Delinea Privilege Manager
Description
The Delinea Privilege Manager connector uses the Privilege Manager REST API to discover application control policies, managed local accounts, and computer group memberships. It authenticates using OAuth 2.0 client credentials and provides visibility into endpoint privilege management configurations across Windows and macOS endpoints.

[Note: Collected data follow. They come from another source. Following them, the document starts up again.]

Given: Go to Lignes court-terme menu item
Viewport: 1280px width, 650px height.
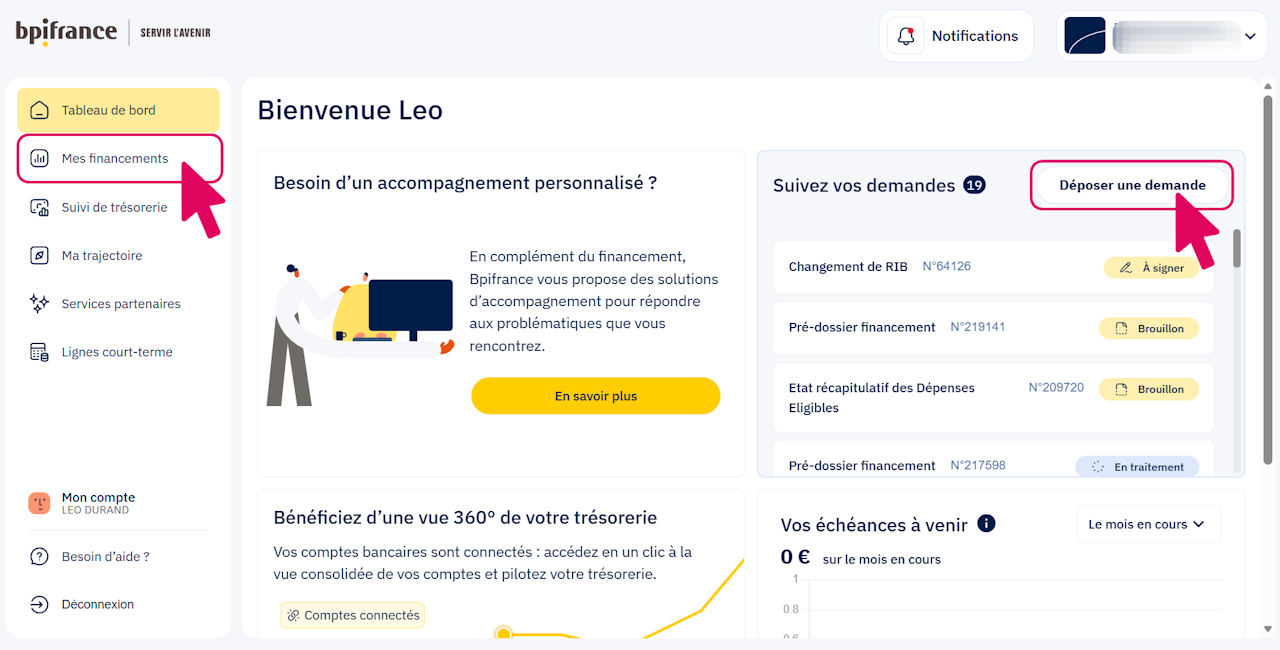Looking at the screenshot, I should (117, 352).
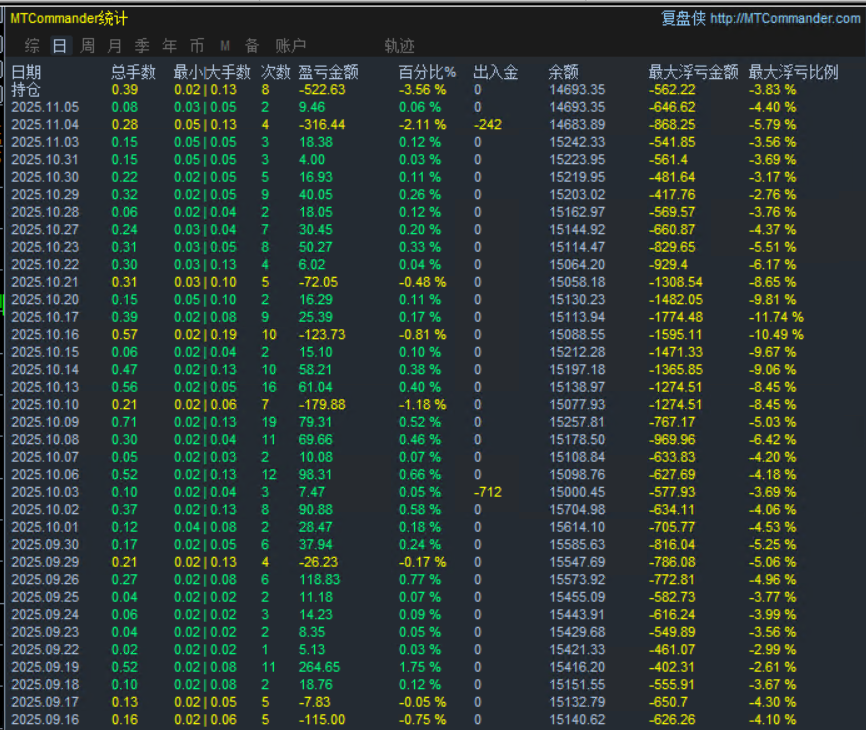Select the 2025.11.05 data row
Image resolution: width=866 pixels, height=730 pixels.
point(44,107)
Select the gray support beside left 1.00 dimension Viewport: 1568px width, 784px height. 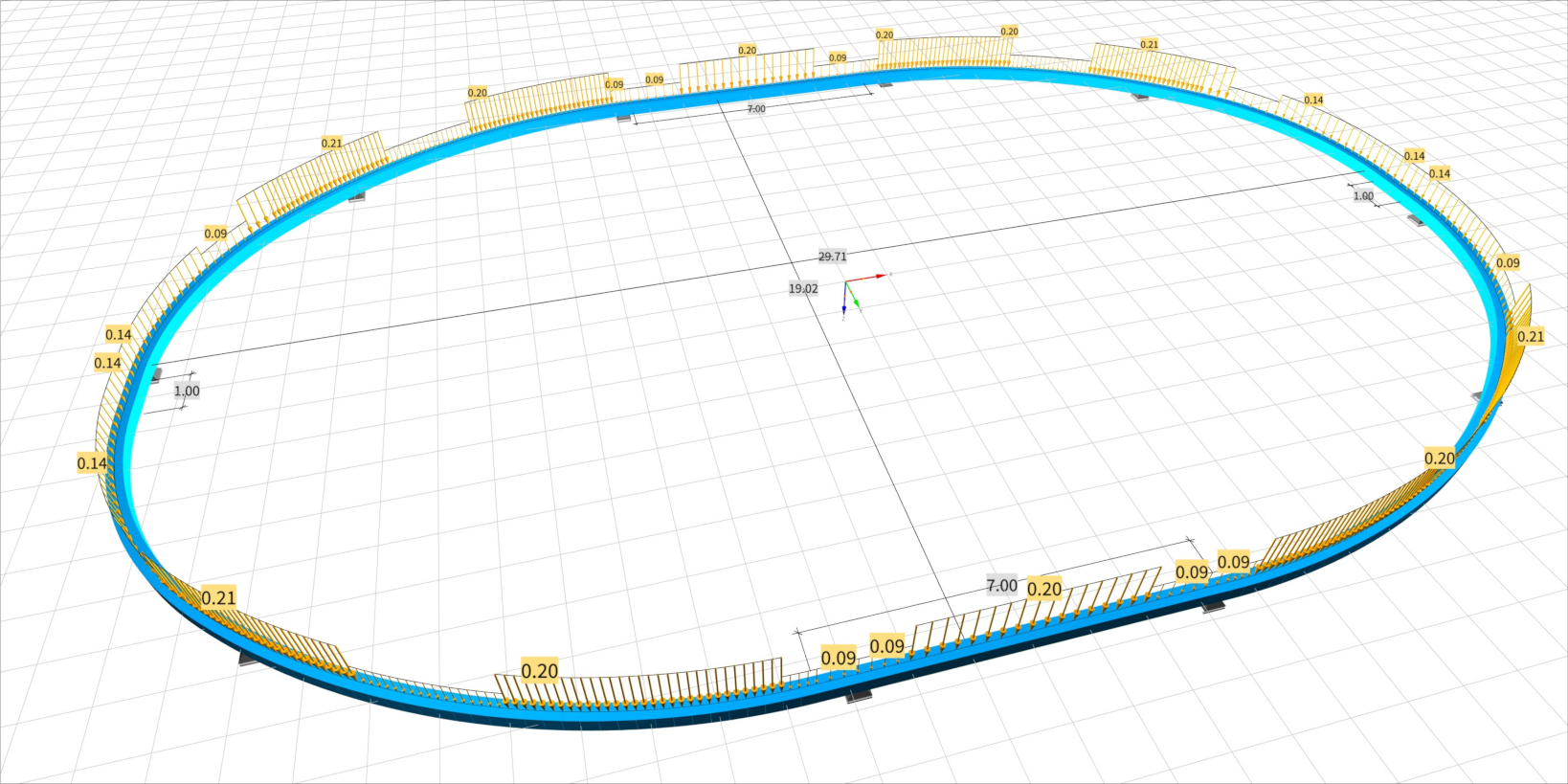[154, 375]
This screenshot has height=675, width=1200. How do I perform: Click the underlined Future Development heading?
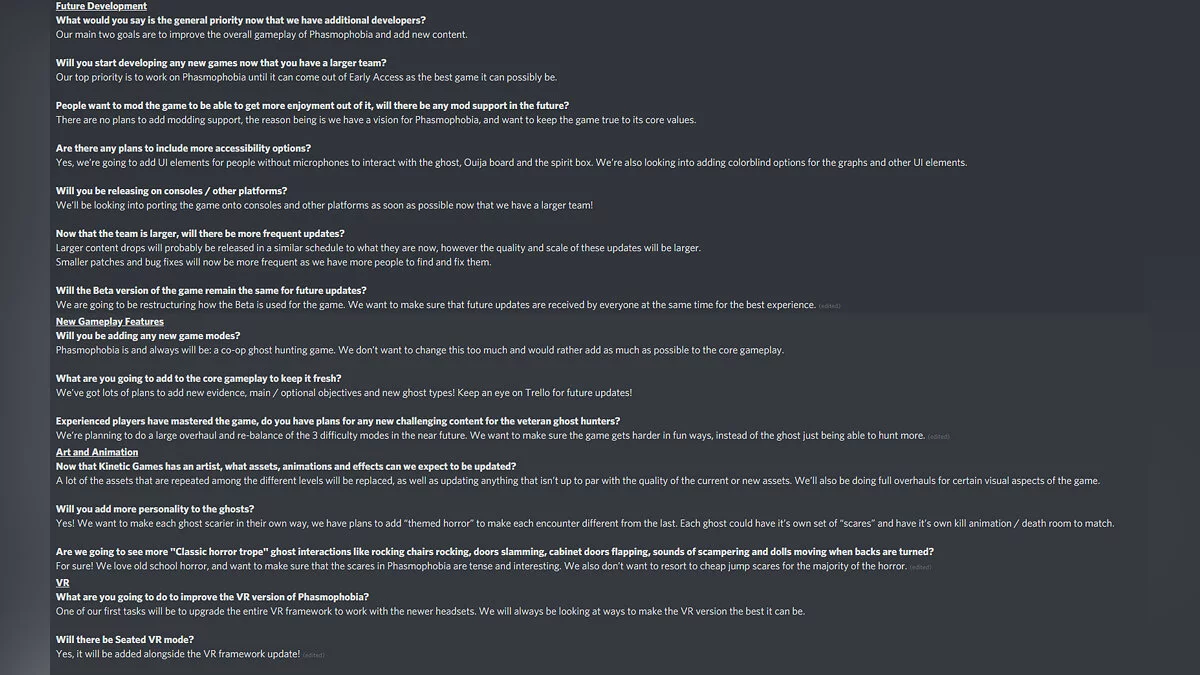[x=101, y=6]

System Type Classification
| Field | Value |
|---|
| System Type | PAM Tool |
| Default Scan Priority | 500 |
Version Support
| OrbisID Edition | Supported |
|---|
| Community | No |
| Pro | Yes |
| Enterprise | Yes |
Supported Protocol
| Protocol | Port | Notes |
|---|
| REST API (HTTPS) | 443 TCP | OAuth 2.0 client credentials flow |
What OrbisID Discovers
| Data | Source |
|---|
| Managed local accounts | GET /TmsApi/api/v1/accounts |
| Computer groups | GET /TmsApi/api/v1/computergroups |
| Application policies | GET /TmsApi/api/v1/policies |
| Group memberships | Derived from computer group assignments |
Connection Requirements
Required Permissions
Create a dedicated API client in Delinea Privilege Manager with read-only access.
Minimum permissions:
- Read Accounts — view managed local accounts
- Read Computer Groups — view group assignments
- Read Policies — view application control policies
Credential Mapping
| OrbisID Field | Value |
|---|
credential.username | OAuth 2.0 Client ID |
credential.password | OAuth 2.0 Client Secret |
system.pamPlatformUrl | Privilege Manager base URL (e.g., https://pm.example.com) |
Network Requirements
The OrbisID server must have HTTPS access to the Delinea Privilege Manager server on port 443.
Configuration Steps
- In the Delinea Privilege Manager console, navigate to Administration → API Clients and create a new API client with read-only permissions
- Note the Client ID and Client Secret
- Create a Credential in OrbisID:
- Username: Client ID
- Password: Client Secret
- Navigate to Systems → Add System
- Fill in the fields:
| Field | Value |
|---|
| Name | Descriptive name (e.g., Delinea Privilege Manager – Production) |
| PAM Platform URL | Base URL of the Privilege Manager instance |
| OS Type | DelineaPrivilegeManager |
| System Type | PAM Tool |
| Credential | The API client credential |
- Click Test Connection
- Click Save
Troubleshooting
| Symptom | Likely Cause | Resolution |
|---|
Authentication failed | Invalid client ID or secret | Verify the API client credentials in the Privilege Manager console |
| No accounts returned | Insufficient API permissions | Grant read access to accounts and computer groups |
404 Not Found | Incorrect base URL | Verify the PAM Platform URL setting |
SSL certificate error | Self-signed certificate | Add the Privilege Manager CA certificate to the OrbisID trust store |